For some of us nerdy cougar = ideal woman.


----------



## VanDamMan (Nov 2, 2009)

DitzyDreamer said:


> Hordes? Unless the woman is extremely attractive or has that "it" factor. Otherwise, for some of us plain to ugly women, we'll be walking home alone or be lucky to have one guy *show us any interest*. It's what I would call "the Wall Flower" effect.


Maybe. Understand that this is never the option for guys though. They can't hang back and wait for women to approach them, it won't happen.

I'm willing to bet if you approached guys, initiated the interaction and flirted a bit, you'd snag 90% of the guys you want.


----------



## Ysonesse (Dec 25, 2009)

Lithium4 said:


> For some of us nerdy cougar = ideal woman.


Only if she's a stratospheric smoking uber-hottie, of course. :teeth


----------



## IHeartSteveMcQueen (May 30, 2009)

Ysonesse said:


> Only if she's a stratospheric smoking uber-hottie, of course. :teeth


thats kinda bull**** thinking. I guess its sort of like convincing a man he looks hot with glasses.


----------



## Ysonesse (Dec 25, 2009)

IHeartSteveMcQueen said:


> thats kinda bull**** thinking. I guess its sort of like convincing a man he looks hot with glasses.


From your perspective, I suppose. But from the perspective of a hag, it's true.

Convincing guys they look good with glasses...I have no experience with that problem. Is it that hard, really?


----------



## VanDamMan (Nov 2, 2009)

Cougars don't have to necessarily go for just guys.


Just saying.


----------



## Lithium4 (Nov 23, 2007)

Ysonesse said:


> Only if she's a stratospheric smoking uber-hottie, of course. :teeth


Well, I assume some degree of hotness is implied in cougar.


----------



## IHeartSteveMcQueen (May 30, 2009)

Ysonesse said:


> From your perspective, I suppose. But from the perspective of a hag, it's true.
> 
> Convincing guys they look good with glasses...I have no experience with that problem. Is it that hard, really?


uh yeah, like "drop the contacts and wear your glasses" is always met with disbelief and resistance.


----------



## TheJoker (Dec 24, 2009)

JFmtl said:


> Ok, hordes was an huge exageration.

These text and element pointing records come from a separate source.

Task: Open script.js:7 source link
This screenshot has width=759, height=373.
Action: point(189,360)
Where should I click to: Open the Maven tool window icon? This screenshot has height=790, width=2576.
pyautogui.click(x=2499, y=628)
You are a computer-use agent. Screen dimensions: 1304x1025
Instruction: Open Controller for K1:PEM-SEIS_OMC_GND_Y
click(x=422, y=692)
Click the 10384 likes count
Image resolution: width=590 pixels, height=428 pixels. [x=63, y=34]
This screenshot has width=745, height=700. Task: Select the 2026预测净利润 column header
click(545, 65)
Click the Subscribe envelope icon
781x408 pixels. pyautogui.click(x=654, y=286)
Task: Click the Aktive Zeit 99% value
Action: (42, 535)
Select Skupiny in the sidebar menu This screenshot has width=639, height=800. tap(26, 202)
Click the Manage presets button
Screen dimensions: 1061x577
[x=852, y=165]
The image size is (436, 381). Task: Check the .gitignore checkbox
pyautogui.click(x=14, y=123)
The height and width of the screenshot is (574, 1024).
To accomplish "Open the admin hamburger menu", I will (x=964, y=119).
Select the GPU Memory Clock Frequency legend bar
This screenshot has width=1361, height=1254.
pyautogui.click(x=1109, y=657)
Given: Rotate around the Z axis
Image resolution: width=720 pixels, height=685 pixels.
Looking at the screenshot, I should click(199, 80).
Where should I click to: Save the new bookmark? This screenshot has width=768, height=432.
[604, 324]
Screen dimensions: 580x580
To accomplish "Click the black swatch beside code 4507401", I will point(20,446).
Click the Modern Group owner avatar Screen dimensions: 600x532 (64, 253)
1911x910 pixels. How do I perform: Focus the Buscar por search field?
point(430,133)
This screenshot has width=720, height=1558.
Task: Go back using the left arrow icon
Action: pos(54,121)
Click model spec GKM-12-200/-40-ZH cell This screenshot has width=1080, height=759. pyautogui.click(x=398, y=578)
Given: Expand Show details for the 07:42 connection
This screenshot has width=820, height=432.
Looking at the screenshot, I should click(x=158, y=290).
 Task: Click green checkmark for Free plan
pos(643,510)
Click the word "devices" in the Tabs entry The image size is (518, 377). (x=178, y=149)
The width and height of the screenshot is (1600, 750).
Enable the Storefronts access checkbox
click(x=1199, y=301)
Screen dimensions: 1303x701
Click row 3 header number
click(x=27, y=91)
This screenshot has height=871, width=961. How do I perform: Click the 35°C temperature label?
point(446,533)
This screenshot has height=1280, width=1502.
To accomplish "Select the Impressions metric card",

First, 95% of the girls calling themselves ugly are not ugly at all (see post your picture thread for exemple)
> And for average to ugly guy like me, who doesnt have much charisma and isn't going to the gym, getting unrequested (positive)attention from the opposite sex is out of the question, it NEVER happens. When I go out, never ever get hit on by women, if I want anything to happen, I have to take initiatives, which I suck at, and even then I end up being striked out very quickly.


:ditto

also:
Who would want a guy to wear glasses rather than contacts?


----------



## EagerMinnow84 (Sep 1, 2007)

IHeartSteveMcQueen said:


> uh yeah, like "drop the contacts and wear your glasses" is always met with disbelief and resistance.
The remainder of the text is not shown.